Tony Rucinski, Chief Executive of the Macular Society, is calling for all areas of the NHS to make Eylea available for AMD patients who do not respond well to Lucentis. The move comes after a number of members reported that they have been refused Eylea even though their eye doctors recommended it.
Eylea was approved by the National Institute for Health and Care Excellence (NICE) in 2013 as a cost effective drug for wet AMD. However, some clinical commissioning groups (CCGs) have refused to allow its use for patients who have already had Lucentis as the NICE authorisation does not specifically say it should be used as a 'second line' treatment.
The CCGs are ignoring NICE clarification which makes clear that it is not specifying either first or second line treatment.
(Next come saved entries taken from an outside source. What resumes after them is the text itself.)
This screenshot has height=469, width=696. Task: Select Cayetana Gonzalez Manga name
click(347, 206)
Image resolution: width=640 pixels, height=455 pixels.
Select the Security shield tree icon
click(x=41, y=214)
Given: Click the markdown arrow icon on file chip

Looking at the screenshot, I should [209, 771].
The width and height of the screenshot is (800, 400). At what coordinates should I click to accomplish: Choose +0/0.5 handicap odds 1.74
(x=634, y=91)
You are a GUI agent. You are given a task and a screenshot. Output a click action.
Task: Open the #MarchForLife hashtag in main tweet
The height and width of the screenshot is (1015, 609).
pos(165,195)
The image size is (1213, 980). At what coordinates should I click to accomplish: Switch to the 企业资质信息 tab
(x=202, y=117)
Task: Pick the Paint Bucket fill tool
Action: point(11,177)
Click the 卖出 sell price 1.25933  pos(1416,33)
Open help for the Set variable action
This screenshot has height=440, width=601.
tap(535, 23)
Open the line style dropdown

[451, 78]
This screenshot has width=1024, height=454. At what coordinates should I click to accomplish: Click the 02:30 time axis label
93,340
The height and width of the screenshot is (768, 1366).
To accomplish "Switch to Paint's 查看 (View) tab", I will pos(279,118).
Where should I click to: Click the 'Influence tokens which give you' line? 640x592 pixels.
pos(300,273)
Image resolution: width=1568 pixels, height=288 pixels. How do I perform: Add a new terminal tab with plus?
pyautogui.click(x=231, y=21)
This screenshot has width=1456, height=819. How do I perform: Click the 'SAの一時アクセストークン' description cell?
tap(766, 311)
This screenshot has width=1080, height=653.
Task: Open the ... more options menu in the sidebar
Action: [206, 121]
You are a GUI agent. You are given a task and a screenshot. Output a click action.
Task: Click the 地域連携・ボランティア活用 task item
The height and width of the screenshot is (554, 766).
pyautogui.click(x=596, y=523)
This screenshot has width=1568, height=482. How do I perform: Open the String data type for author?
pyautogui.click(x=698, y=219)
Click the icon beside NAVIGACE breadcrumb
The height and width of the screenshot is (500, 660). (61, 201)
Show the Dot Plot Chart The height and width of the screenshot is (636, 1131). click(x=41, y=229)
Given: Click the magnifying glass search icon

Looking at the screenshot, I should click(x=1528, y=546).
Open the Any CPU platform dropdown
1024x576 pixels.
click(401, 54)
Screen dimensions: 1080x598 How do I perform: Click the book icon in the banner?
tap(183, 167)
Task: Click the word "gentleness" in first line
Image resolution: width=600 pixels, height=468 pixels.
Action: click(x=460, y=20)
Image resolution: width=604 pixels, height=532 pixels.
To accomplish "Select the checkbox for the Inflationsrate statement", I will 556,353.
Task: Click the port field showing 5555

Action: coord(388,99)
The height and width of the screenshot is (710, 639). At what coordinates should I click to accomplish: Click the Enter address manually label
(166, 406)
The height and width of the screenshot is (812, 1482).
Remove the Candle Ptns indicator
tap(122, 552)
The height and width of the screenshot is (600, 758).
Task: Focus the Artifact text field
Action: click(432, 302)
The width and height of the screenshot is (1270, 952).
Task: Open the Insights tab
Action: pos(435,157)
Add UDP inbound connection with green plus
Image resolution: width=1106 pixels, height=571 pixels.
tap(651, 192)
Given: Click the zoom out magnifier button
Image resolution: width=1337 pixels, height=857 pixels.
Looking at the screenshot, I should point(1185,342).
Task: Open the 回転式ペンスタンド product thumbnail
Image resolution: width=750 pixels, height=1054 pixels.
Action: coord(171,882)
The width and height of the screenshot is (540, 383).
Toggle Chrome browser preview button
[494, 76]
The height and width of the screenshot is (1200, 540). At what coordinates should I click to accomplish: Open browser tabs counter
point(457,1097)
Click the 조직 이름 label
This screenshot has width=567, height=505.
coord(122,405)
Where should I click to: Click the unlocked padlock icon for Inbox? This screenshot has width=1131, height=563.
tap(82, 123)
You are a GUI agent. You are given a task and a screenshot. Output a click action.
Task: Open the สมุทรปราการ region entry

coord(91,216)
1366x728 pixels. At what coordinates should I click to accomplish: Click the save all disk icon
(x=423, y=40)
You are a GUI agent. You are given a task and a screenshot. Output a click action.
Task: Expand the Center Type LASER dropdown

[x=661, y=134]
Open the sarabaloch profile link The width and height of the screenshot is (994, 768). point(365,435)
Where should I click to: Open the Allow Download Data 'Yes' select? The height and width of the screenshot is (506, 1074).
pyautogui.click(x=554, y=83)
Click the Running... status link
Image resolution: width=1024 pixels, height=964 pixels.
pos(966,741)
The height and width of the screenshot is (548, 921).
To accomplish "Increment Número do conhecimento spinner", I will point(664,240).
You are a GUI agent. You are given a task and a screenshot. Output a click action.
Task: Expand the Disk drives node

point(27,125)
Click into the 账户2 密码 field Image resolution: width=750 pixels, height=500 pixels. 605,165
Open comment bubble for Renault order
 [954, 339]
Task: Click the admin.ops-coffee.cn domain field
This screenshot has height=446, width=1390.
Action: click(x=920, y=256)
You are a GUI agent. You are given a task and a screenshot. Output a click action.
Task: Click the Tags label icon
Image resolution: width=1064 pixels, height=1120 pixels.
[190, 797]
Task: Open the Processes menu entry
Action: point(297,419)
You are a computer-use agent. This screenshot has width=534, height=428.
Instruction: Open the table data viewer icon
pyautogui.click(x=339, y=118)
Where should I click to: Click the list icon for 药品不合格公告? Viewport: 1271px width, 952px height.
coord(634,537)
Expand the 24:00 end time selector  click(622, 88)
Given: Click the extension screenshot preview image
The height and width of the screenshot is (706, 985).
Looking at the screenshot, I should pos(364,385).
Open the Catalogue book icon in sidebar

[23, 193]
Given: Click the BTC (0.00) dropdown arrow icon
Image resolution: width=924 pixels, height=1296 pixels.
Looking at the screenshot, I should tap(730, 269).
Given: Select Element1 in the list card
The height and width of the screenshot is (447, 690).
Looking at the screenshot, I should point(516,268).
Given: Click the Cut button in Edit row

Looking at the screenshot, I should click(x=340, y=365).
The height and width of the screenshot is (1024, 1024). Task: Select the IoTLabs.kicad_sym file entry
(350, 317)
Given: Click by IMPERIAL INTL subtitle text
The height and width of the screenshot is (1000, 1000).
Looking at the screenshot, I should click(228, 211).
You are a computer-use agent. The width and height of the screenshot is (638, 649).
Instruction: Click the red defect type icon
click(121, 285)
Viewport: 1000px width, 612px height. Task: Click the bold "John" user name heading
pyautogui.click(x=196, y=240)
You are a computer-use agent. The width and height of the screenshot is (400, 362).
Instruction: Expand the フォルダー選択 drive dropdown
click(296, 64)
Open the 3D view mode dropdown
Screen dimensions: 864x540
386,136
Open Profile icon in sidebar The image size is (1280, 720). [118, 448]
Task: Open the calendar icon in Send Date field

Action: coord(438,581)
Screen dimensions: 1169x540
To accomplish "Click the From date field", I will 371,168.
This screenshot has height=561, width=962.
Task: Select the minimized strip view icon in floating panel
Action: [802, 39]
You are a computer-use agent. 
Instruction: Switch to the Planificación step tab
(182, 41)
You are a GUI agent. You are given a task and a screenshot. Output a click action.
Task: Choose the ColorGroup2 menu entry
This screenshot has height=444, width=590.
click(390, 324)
NICE says “It is important to note that both ranibizumab and aflibercept are recommended ‘as options’, so the clinician will decide which of the drugs is most appropriate for each patient.
“This is no different from any disease area where more than one technology is approved by NICE ’as an option’. When NICE recommends a treatment ‘as an option’, the NHS must make sure it is available, normally within three months of the guidance being issued. This means that, if a patient has wet age related macular degeneration and the doctor responsible for their care thinks that aflibercept solution for injection is the right treatment, it should be available for use, in line with NICE’s recommendations.”
Advice from the Royal College of Ophthalmologists says "The College urges commissioners to adopt commissioning policies which are in the patient's best interests. This should allow the use of any of the NICE approved treatments for wet AMD both for initial treatment and subsequent management. This should include the option of switching anti-VEGF agents if clinically indicated."
Tony Rucinski says "The CCGs who refused to give patients Eylea are misreading NICE guidance. This is very serious as it puts people's sight at risk. As NICE guidance is regarded as legally binding on the NHS it may also be illegal.
"Some patients do not respond well to Lucentis and, where an ophthalmologist recommends it, Eylea should be offered in case it works better. Eylea has a similar mode of action to Lucentis but has some slightly different characteristics which mean it may work where Lucentis doesn't. The reverse is also true and it is clear that NICE's intention is that either drug can be used as first or second line care."